78-letni obywatel USA mieszkający w Hongkongu został skazany przez chiński sąd za szpiegostwo. Dostał dożywocie.
Proces mieszkającego na stałe w Hongkongu Johna Shing-Wan Leunga miał miejsce w poniedziałek w sądzie ludowym w mieście Suzhou na południu kraju. Jak wszystkie podobne procesy, odbywał się za zamkniętymi drzwiami, a Chiny nie zdradziły na czym miało polegać jego przestępstwo, ujawniono jedynie, że został aresztowany 15 kwietnia 2021 roku. Dostał wyrok dożywotniego więzienia. Skonfiskowano mu też własność osobistą o wartości niemal 72 tysięcy dolarów.

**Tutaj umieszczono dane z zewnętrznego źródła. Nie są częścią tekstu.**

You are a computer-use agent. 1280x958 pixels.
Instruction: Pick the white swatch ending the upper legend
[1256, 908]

Wcześniej ani chińskie władze, ani państwowe media, nie informowały o jego aresztowaniu i procesie. Sprawy dotyczące bezpieczeństwa publicznego są w Chinach prowadzone w bardzo dyskretny sposób i niemal zawsze kończą się wyrokiem skazującym. Obserwatorzy prawni twierdzą, że jeśli już dochodzi do takiego procesu, to oskarżony ma zaledwie ok. 1% szansy na bycie uniewinnionym.

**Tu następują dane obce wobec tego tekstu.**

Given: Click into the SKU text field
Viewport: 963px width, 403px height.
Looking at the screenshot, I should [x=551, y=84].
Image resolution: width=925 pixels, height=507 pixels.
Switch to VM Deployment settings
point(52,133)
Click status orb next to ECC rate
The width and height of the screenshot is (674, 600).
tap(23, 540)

Amerykańska ambasada w Pekinie powiedziała mediom, że jest świadoma jego skazania, ale zasłaniając się dbaniem o jego prywatność odmówiła dalszych komentarzy. Podobne oświadczenie wygłosił rzecznik Departamentu Stanu Vedant Patel, dodając, że USA zapewnią mu wszelką niezbędną pomoc, łącznie z dostępem do konsula. Obecnie w chińskich więzieniach siedzi co najmniej trzech innych Amerykanów i Departament Stanu uznaje całą trójkę za niesłusznie uwięzioną – ale zapytany o to, czy tak samo uzna w wypadku Leunga, Patel stwierdził, że potrzebują czasu na ocenę sytuacji.